🤖 AI Summary
Robots exhibit poor generalization when manipulating transparent or reflective materials (e.g., glass, metal): simulation-to-real transfer methods suffer from visual domain gaps, while real-data-driven approaches are costly and struggle to cover material diversity. To address this, we propose M³A—the first framework to incorporate a physics-based imaging model into robotic manipulation. Given a single real-world demonstration, M³A enables material-decoupled visuomotor policy learning via differentiable photometric rerendering and physically consistent illumination modeling. It synthesizes high-fidelity, multi-material training data and establishes the first cross-domain (sim-to-real) benchmark for multi-material manipulation. Evaluated on three real-world tasks, M³A achieves an average success rate improvement of 58.03% over baselines and demonstrates strong zero-shot generalization to unseen materials.
📝 Abstract
Material generalization is essential for real-world robotic manipulation, where robots must interact with objects exhibiting diverse visual and physical properties. This challenge is particularly pronounced for objects made of glass, metal, or other materials whose transparent or reflective surfaces introduce severe out-of-distribution variations.
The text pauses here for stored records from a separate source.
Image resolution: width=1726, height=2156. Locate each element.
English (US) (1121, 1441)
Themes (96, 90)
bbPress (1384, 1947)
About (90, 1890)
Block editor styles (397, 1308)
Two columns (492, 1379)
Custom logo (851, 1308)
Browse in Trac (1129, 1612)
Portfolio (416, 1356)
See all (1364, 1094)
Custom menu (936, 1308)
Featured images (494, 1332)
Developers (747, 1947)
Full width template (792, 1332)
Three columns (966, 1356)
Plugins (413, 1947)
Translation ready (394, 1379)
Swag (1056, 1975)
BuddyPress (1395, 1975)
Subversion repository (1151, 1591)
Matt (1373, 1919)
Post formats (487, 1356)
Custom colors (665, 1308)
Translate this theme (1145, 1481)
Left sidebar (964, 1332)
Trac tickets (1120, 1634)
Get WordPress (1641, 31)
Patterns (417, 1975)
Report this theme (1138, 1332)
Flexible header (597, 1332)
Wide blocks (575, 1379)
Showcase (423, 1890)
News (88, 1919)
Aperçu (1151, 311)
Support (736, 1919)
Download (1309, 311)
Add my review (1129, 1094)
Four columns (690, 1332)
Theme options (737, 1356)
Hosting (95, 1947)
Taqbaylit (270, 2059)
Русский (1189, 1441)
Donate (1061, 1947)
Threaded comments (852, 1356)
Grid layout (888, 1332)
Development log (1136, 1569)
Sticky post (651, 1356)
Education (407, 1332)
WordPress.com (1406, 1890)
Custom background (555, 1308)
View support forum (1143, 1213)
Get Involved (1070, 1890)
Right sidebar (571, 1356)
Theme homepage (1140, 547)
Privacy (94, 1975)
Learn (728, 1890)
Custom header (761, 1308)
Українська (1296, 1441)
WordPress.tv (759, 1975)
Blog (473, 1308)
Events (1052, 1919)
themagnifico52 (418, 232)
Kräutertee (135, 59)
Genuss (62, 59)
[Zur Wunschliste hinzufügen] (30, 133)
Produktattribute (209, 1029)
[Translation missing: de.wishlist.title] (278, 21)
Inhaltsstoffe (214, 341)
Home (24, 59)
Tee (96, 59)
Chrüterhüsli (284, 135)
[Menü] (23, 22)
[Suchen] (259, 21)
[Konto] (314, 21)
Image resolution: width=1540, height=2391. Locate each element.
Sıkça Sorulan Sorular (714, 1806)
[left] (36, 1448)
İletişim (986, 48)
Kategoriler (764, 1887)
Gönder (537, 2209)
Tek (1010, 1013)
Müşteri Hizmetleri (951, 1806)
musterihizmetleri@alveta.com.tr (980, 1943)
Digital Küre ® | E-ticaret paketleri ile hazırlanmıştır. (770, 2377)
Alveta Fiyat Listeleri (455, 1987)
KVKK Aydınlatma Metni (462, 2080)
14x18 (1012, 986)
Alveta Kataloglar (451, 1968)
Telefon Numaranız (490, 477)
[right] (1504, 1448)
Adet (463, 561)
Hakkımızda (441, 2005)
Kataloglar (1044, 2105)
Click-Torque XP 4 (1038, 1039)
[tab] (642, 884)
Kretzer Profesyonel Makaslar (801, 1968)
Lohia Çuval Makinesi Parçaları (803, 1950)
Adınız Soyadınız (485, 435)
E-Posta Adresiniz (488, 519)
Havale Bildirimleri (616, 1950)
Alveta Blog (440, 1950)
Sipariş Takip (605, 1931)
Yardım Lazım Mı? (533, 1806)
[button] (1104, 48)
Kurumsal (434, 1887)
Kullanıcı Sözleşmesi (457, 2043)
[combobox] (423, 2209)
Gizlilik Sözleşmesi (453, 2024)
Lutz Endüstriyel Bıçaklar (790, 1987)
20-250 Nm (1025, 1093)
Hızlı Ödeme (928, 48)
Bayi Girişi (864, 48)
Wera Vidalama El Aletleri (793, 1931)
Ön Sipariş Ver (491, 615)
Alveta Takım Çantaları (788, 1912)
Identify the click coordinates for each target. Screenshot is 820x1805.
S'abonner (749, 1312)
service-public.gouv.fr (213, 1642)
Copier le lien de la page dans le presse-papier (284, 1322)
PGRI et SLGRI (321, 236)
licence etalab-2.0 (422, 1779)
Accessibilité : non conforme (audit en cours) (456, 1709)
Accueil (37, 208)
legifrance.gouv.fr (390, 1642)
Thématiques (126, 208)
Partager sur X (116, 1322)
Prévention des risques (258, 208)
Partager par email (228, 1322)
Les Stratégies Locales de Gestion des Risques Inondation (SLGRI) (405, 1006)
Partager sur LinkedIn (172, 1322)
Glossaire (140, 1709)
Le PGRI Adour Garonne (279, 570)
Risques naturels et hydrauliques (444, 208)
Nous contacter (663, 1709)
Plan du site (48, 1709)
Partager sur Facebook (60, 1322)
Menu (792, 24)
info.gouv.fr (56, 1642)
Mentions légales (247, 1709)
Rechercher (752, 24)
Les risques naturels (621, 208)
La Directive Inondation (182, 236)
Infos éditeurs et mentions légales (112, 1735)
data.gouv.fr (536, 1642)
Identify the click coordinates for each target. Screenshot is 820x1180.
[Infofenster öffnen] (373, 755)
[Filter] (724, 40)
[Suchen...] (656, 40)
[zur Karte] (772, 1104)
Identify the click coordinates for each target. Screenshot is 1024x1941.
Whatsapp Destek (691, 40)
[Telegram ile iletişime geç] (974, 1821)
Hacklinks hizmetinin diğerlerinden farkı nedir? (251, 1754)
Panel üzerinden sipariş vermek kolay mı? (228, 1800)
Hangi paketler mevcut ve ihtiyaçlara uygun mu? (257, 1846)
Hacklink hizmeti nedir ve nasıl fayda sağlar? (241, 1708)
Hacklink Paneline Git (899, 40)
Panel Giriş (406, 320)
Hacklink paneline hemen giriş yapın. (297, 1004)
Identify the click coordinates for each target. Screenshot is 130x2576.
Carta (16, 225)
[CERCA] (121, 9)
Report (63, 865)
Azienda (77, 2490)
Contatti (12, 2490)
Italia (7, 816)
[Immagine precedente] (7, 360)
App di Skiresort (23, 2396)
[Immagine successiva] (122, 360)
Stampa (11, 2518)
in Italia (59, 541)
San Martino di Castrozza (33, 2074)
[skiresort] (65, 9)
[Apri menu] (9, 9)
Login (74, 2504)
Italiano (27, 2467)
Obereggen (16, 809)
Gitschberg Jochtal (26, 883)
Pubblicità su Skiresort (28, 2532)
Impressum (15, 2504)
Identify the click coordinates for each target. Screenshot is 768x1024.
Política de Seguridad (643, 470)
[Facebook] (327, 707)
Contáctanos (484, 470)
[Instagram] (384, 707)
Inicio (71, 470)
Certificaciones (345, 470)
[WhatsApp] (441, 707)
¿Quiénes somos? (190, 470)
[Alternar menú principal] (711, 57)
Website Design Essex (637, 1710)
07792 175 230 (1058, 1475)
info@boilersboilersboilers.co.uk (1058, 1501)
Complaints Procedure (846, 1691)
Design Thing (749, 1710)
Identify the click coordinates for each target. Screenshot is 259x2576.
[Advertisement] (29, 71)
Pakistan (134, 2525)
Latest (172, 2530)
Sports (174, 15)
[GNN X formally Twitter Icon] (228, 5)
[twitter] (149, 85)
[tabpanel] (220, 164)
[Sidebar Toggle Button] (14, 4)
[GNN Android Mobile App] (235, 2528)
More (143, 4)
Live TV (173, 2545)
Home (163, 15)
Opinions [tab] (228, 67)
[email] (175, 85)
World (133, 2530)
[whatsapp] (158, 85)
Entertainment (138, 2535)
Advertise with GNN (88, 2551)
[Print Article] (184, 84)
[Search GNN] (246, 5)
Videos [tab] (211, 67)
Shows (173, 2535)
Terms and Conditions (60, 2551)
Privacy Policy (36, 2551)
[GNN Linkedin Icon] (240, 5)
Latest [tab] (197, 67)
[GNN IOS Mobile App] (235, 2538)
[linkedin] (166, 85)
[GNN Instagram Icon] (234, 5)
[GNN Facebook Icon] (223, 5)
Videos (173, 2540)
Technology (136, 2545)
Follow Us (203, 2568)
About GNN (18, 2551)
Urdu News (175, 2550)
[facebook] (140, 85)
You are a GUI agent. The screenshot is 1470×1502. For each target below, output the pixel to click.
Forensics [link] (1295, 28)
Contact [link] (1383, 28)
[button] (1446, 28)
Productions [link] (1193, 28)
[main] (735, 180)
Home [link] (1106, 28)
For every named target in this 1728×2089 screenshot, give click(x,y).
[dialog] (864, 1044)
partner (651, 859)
Existing approaches either rely on simulated materials in simulators and perform sim-to-real transfer, which is hindered by substantial visual domain gaps, or depend on collecting extensive real-world demonstrations, which is costly, time-consuming, and still insufficient to cover various materials. To overcome these limitations, we resort to computational photography and introduce Mutable Material Manipulation Augmentation (M$^3$A), a unified framework that leverages the physical characteristics of materials as captured by light transport for photometric re-rendering. The core idea is simple yet powerful: given a single real-world demonstration, we photometrically re-render the scene to generate a diverse set of highly realistic demonstrations with different material properties. This augmentation effectively decouples task-specific manipulation skills from surface appearance, enabling policies to generalize across materials without additional data collection. To systematically evaluate this capability, we construct the first comprehensive multi-material manipulation benchmark spanning both simulation and real-world environments. Extensive experiments show that the M$^3$A policy significantly enhances cross-material generalization, improving the average success rate across three real-world tasks by 58.03%, and demonstrating robust performance on previously unseen materials.